Understanding the contemporary Black experience in Canada is key to unlocking the full potential of the policy of multiculturalism that some have argued is key to maintaining the narrative of Canada as a land of diversity. Therefore, there is a need to interrogate that experience in all its ramifications. A need to study the challenges, listen to the voices, learn from their history and celebrate the achievements of all things ‘Black’ in Canada. Yet, it appears the scholarship around Black bodies struggle for that balance between historical violence and its perpetration in contemporary times, and celebrations of the resistance and triumphs of Black bodies in the face of the oppression.
It is the belief of the editors that the time is ripe for a volume that aims to capture a fuller essence of contemporary Black experience in Canada. That is why we are calling on scholars, researchers, academics and public intellectuals with thoughts on Black experience in Canada to contribute chapters to this upcoming volume with the working title: Black Lives in Canada: Perspectives, Challenges and Contemporary Celebrations.

This volume will explore Black Canadian experiences from a historical perspective, but with a firm focus on its contemporary emergence and implications. We will look at Police brutality, urban marginalization, social inequality, regional health deprivations and other contemporary issues facing Black bodies. However, we are also looking for chapters that celebrate black accomplishments in the areas of Sports, popular culture, economics and politics. With an interdisciplinary lens, the volume’s methodology will be both exploratory, investigative, deconstructive, and reconstructive. The volume will incorporate analyses from humanities scholars and from related disciplines that will enunciate models, strategies, insights, methodologies and discourses that can enlighten our understanding of Black bodies in Canada and the vitality that is inherent in their lived experiences.
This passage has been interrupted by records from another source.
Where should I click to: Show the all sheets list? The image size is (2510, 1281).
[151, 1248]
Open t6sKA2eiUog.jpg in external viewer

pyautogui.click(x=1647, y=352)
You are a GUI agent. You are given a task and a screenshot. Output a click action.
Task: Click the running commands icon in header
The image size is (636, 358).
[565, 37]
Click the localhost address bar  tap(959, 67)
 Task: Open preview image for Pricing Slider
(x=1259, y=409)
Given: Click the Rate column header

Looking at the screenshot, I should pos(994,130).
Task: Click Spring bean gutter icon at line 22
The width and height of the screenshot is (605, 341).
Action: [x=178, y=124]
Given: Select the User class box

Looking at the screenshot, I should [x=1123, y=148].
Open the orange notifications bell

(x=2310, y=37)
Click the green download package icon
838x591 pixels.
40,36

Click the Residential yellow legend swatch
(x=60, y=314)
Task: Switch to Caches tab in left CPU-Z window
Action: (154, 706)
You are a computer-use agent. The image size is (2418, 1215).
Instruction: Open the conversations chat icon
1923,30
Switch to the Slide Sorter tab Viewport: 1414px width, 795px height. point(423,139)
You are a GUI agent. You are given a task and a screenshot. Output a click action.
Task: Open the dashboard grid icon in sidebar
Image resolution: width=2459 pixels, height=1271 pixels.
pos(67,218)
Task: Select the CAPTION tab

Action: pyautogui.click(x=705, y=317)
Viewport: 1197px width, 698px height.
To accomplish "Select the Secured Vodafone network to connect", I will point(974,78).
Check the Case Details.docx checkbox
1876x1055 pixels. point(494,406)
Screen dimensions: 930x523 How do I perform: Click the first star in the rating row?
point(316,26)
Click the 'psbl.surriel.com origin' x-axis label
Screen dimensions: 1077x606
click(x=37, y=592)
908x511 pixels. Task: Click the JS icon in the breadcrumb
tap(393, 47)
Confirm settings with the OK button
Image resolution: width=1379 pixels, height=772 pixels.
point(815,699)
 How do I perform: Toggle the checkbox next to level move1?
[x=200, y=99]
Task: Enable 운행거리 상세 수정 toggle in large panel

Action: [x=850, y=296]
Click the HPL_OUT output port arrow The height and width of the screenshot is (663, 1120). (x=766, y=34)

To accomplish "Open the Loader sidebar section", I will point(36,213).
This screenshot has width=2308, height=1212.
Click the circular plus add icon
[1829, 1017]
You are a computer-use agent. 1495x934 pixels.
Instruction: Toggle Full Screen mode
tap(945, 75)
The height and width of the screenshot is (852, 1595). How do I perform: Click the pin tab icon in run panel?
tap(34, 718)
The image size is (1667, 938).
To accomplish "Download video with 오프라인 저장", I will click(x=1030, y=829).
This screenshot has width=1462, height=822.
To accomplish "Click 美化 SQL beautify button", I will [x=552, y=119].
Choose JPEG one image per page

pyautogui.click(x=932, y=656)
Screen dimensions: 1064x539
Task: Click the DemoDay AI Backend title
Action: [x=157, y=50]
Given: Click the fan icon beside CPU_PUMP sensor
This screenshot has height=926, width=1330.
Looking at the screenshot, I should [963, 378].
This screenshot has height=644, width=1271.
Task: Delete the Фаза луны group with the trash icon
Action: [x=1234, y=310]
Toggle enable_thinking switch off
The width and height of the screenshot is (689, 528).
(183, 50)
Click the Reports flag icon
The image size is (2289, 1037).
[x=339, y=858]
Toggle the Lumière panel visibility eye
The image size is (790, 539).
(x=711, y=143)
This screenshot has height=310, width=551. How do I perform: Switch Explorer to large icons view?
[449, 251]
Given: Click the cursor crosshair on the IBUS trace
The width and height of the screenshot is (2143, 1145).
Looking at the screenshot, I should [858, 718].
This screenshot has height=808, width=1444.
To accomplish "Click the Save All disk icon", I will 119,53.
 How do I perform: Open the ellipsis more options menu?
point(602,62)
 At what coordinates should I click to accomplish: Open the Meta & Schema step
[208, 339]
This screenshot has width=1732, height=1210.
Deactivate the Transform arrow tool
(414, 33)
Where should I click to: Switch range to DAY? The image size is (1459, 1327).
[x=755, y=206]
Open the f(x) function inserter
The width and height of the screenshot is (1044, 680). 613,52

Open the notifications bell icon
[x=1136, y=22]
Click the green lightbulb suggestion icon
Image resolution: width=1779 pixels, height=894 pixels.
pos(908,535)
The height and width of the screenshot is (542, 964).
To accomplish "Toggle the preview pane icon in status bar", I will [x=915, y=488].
Areas of focus will include but not limited to:

History (Slavery, Black Loyalist, Africville, Nova Scotia, Black Acadians etc)
Communication/media
Literature
Performances / Popular Culture
Linguistic analysis
History
Politics
Economics
Philosophy
Black/Indigenous relations
Anthropology
Oral traditions
Religion/spirituality
Higher Education and Black Accessibility
Policing and Community Welfare of Black
Sports
Films and Cinema Studies (Especially representation of Black subjects)
Digital humanities
Instruction for contributors
Contributors should please submit a 150-200-word abstract, with a very short biography by 15 February, 2022 to either cblackexperiencebook@gmail.com; eyitayoaloh@trentu.ca or ericlehman@trentu.ca
You will be notified of acceptance or rejection of your abstract by 28 February, 2022.
Once your abstract is accepted, you will receive several information regarding the publication of the volume, the publisher, and the format for writing the chapter.
The completed chapters must reach the editors by 30 May, 2022.